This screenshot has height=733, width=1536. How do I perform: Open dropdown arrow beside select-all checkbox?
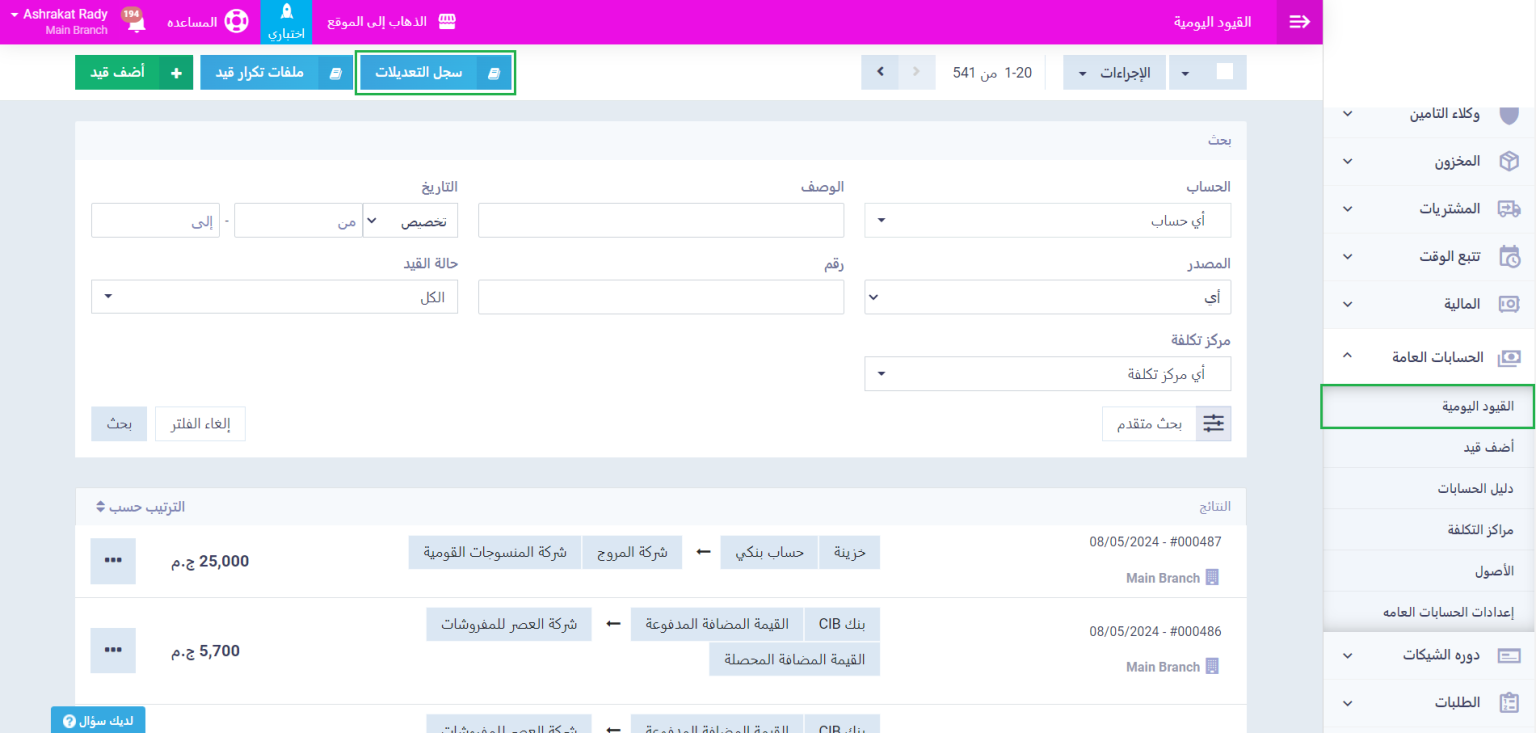[x=1186, y=73]
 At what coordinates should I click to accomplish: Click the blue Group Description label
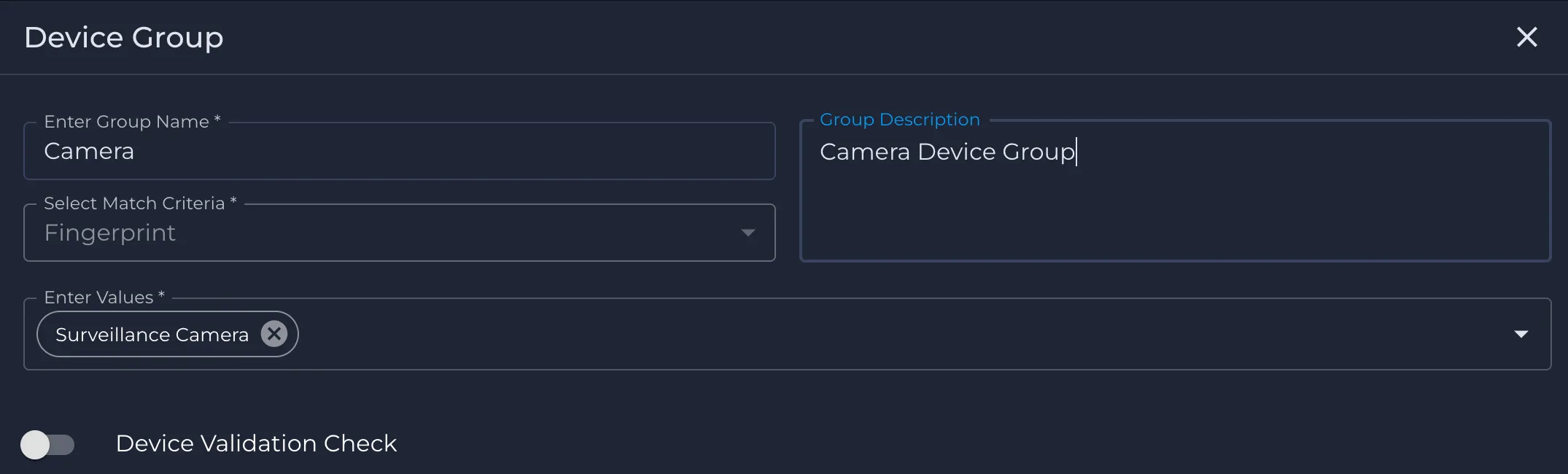pyautogui.click(x=899, y=120)
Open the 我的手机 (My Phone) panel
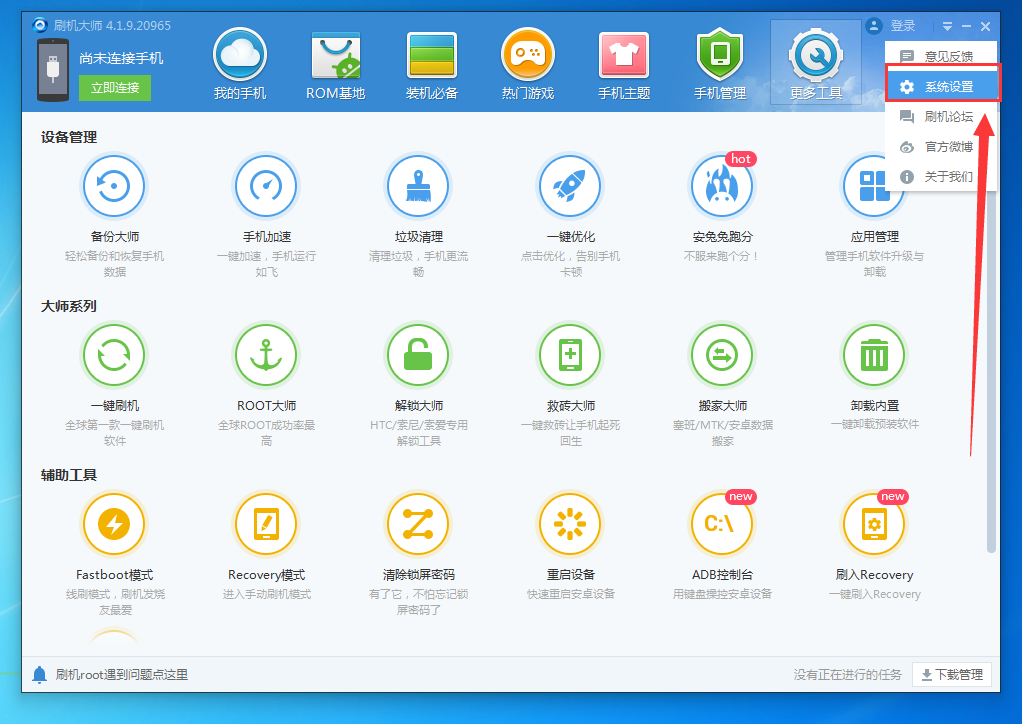 239,62
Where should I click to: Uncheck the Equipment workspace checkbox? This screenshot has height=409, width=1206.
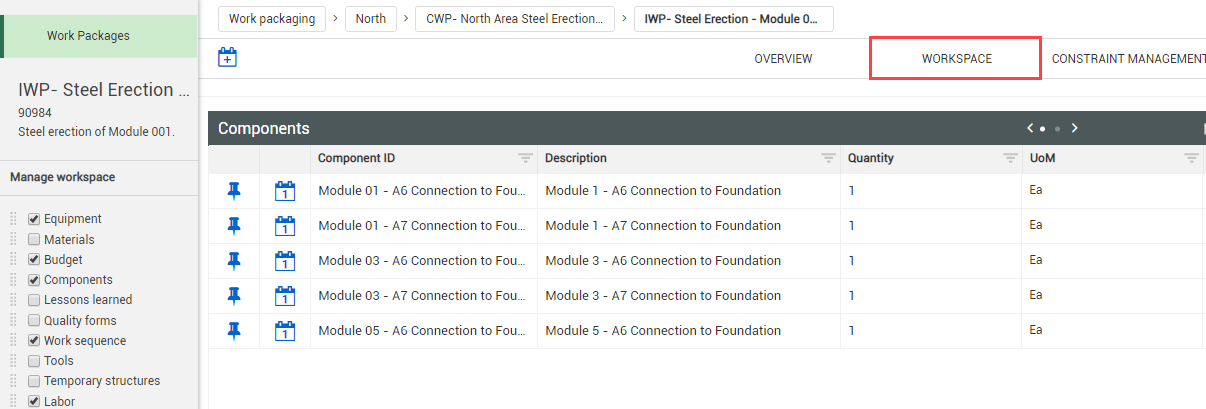click(34, 219)
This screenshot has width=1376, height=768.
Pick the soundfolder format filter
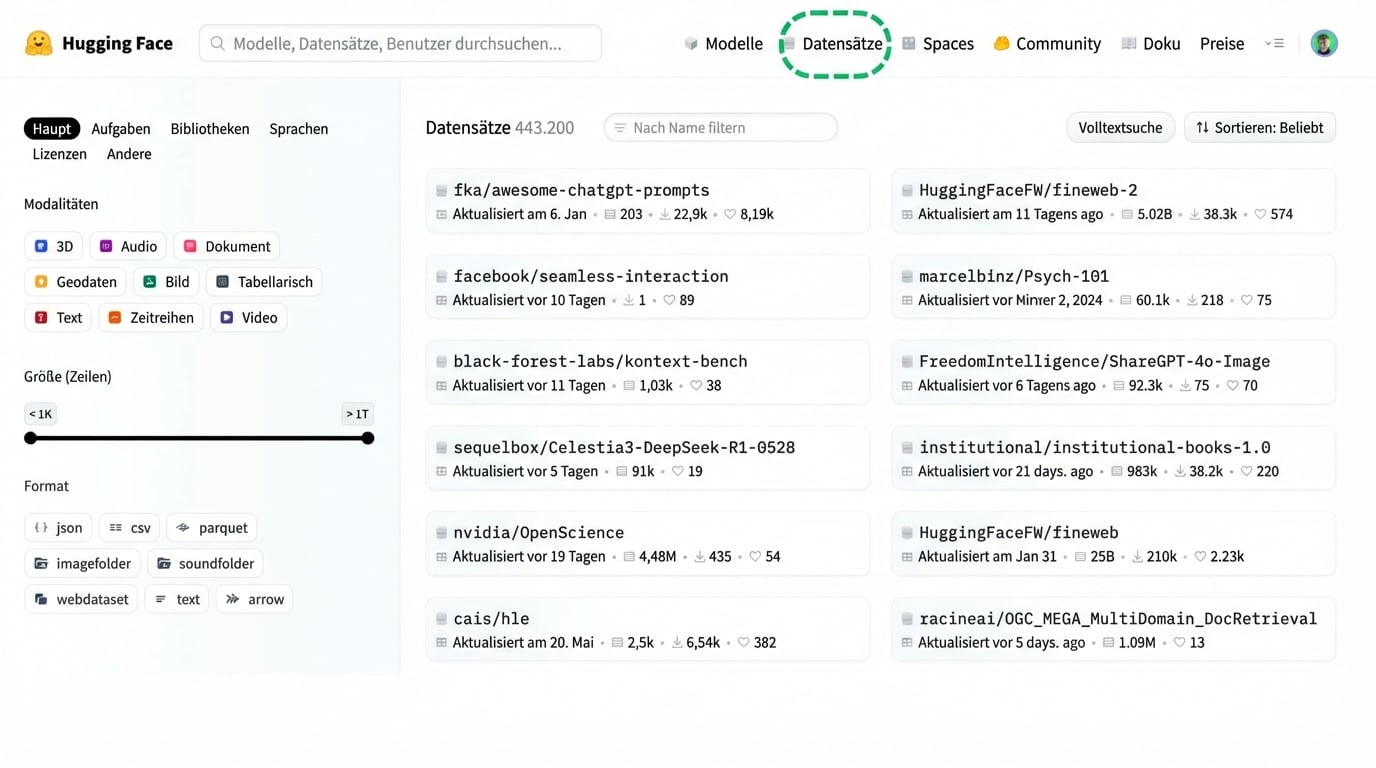coord(205,563)
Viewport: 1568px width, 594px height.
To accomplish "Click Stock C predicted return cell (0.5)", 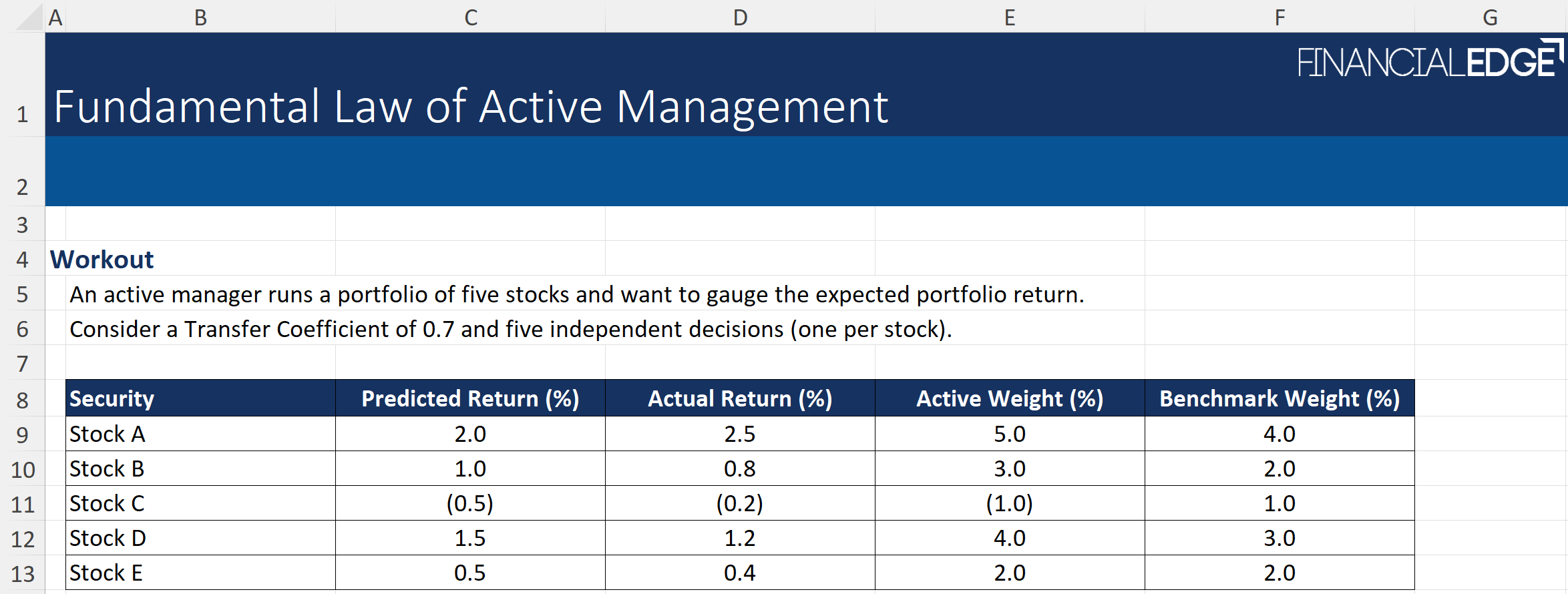I will click(x=470, y=503).

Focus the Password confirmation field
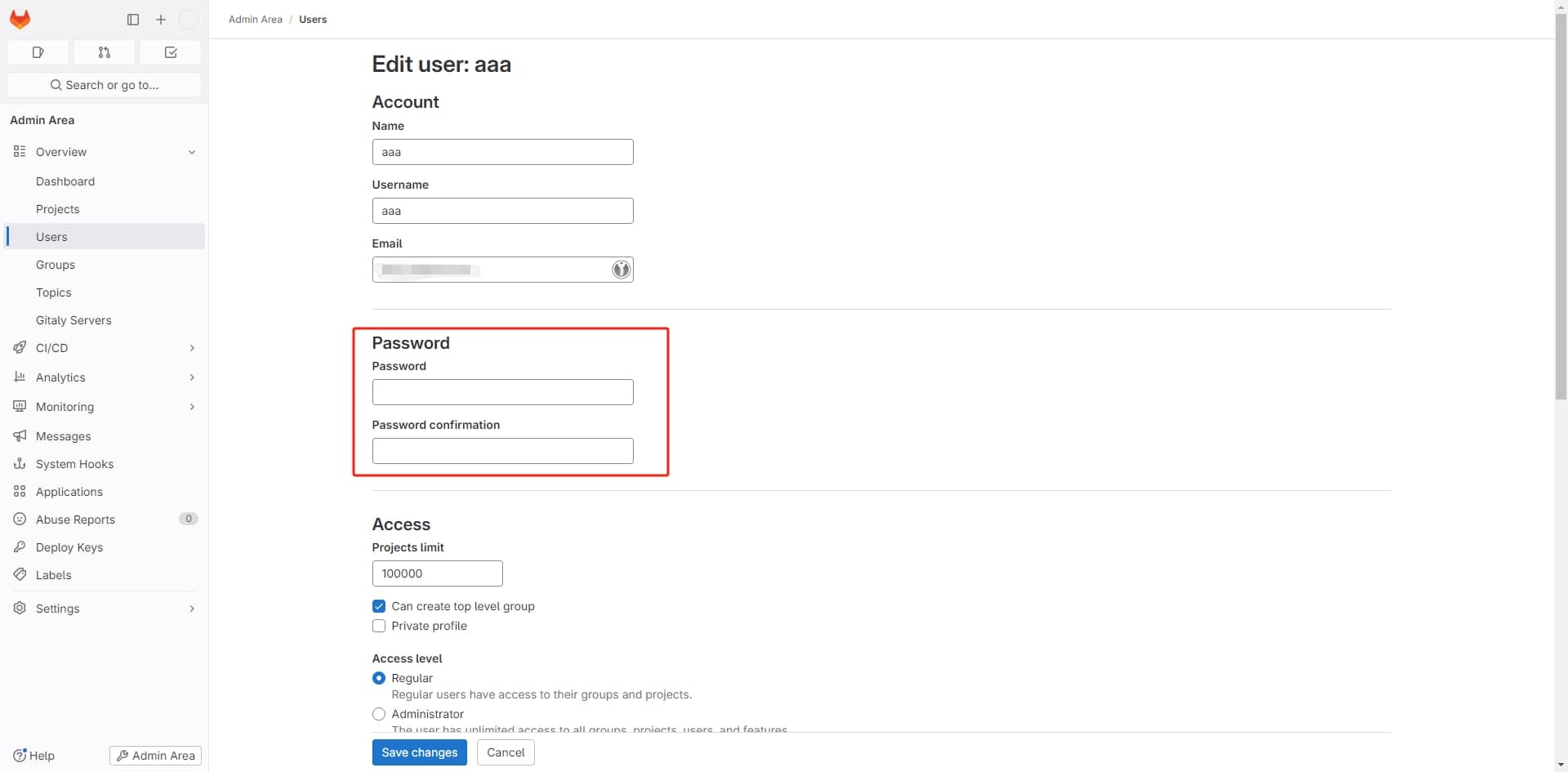(x=502, y=451)
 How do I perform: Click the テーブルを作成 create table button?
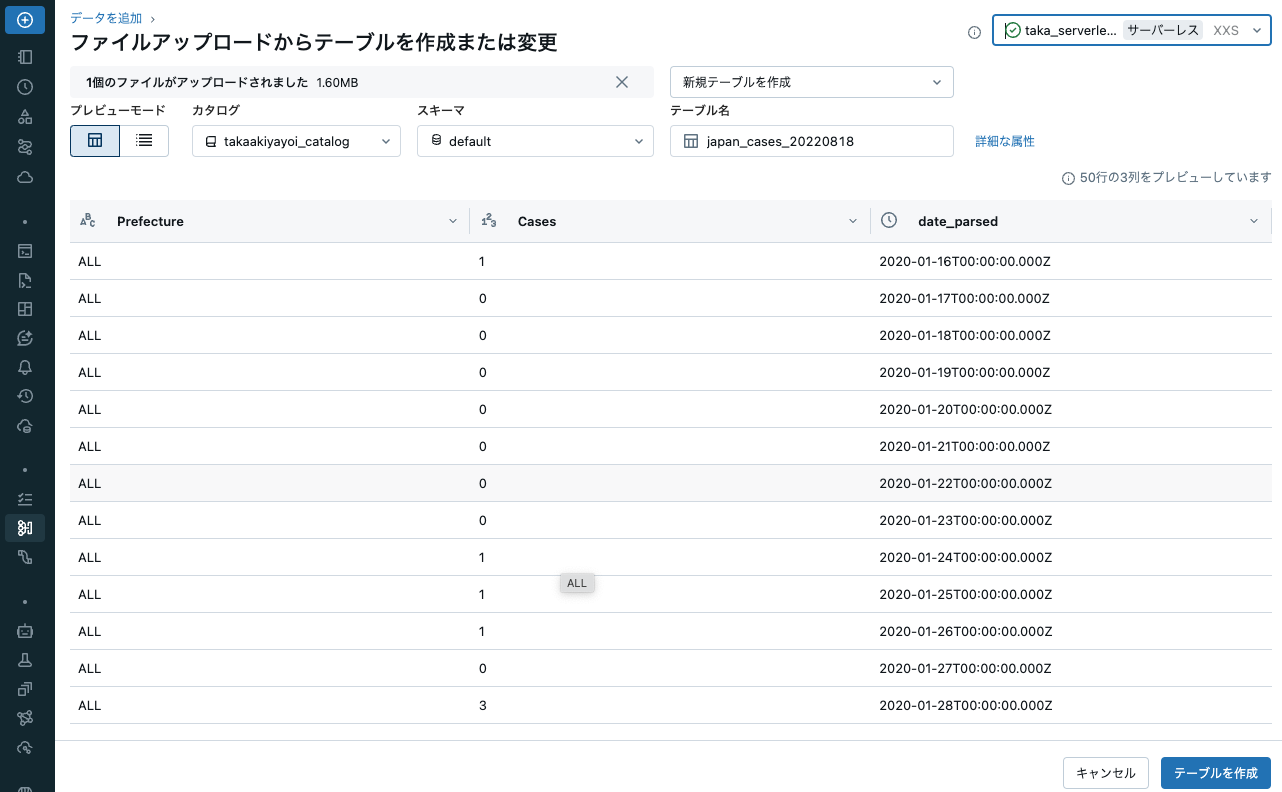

---------------

** Exercise aim **
Every line from the one that holds "Focus the Password confirmation field" to the end of the listing should be output exactly, with pictures left out, please.

** Exercise response **
Focus the Password confirmation field
(x=502, y=451)
 How do I perform: Click the テーブルを作成 create table button?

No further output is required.